EXTRACTED DATA:
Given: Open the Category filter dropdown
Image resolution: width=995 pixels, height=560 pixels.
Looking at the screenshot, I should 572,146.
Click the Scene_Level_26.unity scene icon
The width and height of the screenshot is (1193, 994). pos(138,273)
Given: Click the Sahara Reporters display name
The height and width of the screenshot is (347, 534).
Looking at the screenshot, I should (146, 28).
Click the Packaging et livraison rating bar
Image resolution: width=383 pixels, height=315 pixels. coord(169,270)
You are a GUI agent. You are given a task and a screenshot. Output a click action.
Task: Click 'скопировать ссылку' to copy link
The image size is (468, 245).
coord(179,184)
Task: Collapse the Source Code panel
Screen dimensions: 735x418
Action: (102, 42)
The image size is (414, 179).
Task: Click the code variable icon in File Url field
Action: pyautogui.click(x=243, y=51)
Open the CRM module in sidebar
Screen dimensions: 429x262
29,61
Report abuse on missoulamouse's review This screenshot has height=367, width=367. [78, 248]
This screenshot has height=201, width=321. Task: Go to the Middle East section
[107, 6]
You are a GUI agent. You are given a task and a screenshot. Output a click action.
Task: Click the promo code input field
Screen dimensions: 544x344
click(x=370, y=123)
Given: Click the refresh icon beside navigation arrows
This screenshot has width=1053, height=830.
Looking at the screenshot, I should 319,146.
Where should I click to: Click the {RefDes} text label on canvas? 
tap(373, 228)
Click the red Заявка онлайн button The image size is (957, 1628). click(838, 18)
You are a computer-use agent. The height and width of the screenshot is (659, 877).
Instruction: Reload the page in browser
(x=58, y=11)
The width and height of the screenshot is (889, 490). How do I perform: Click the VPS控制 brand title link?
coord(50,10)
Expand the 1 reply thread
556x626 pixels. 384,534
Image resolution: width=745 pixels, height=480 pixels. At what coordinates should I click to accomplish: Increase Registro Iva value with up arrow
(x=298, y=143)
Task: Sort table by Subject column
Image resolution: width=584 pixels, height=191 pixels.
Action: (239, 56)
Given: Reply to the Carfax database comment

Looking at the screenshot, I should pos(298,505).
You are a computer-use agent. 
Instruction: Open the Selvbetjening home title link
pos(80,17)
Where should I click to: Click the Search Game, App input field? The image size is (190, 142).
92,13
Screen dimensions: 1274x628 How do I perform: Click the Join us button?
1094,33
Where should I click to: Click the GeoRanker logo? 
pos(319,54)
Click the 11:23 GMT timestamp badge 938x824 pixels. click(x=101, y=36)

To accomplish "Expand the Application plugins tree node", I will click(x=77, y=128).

EXERCISE OBJECTIVE:
Can you edit the lines above so that every "Instruction" becomes "Command" and the rest stays unchanged?

RESPONSE FOR THIS EXERCISE:
Given: Open the Category filter dropdown
Image resolution: width=995 pixels, height=560 pixels.
Looking at the screenshot, I should 572,146.
Click the Scene_Level_26.unity scene icon
The width and height of the screenshot is (1193, 994). pos(138,273)
Given: Click the Sahara Reporters display name
The height and width of the screenshot is (347, 534).
Looking at the screenshot, I should (146, 28).
Click the Packaging et livraison rating bar
Image resolution: width=383 pixels, height=315 pixels. coord(169,270)
You are a GUI agent. You are given a task and a screenshot. Output a click action.
Task: Click 'скопировать ссылку' to copy link
The image size is (468, 245).
coord(179,184)
Task: Collapse the Source Code panel
Screen dimensions: 735x418
Action: (102, 42)
The image size is (414, 179).
Task: Click the code variable icon in File Url field
Action: pyautogui.click(x=243, y=51)
Open the CRM module in sidebar
Screen dimensions: 429x262
29,61
Report abuse on missoulamouse's review This screenshot has height=367, width=367. [78, 248]
This screenshot has height=201, width=321. Task: Go to the Middle East section
[107, 6]
You are a GUI agent. You are given a task and a screenshot. Output a click action.
Task: Click the promo code input field
Screen dimensions: 544x344
click(x=370, y=123)
Given: Click the refresh icon beside navigation arrows
This screenshot has width=1053, height=830.
Looking at the screenshot, I should 319,146.
Where should I click to: Click the {RefDes} text label on canvas? 
tap(373, 228)
Click the red Заявка онлайн button The image size is (957, 1628). click(838, 18)
You are a computer-use agent. The height and width of the screenshot is (659, 877).
Command: Reload the page in browser
(x=58, y=11)
The width and height of the screenshot is (889, 490). How do I perform: Click the VPS控制 brand title link?
coord(50,10)
Expand the 1 reply thread
556x626 pixels. 384,534
Image resolution: width=745 pixels, height=480 pixels. At what coordinates should I click to accomplish: Increase Registro Iva value with up arrow
(x=298, y=143)
Task: Sort table by Subject column
Image resolution: width=584 pixels, height=191 pixels.
Action: (239, 56)
Given: Reply to the Carfax database comment

Looking at the screenshot, I should pos(298,505).
You are a computer-use agent. 
Command: Open the Selvbetjening home title link
pos(80,17)
Where should I click to: Click the Search Game, App input field? The image size is (190, 142).
92,13
Screen dimensions: 1274x628 How do I perform: Click the Join us button?
1094,33
Where should I click to: Click the GeoRanker logo? 
pos(319,54)
Click the 11:23 GMT timestamp badge 938x824 pixels. click(x=101, y=36)

To accomplish "Expand the Application plugins tree node", I will click(x=77, y=128).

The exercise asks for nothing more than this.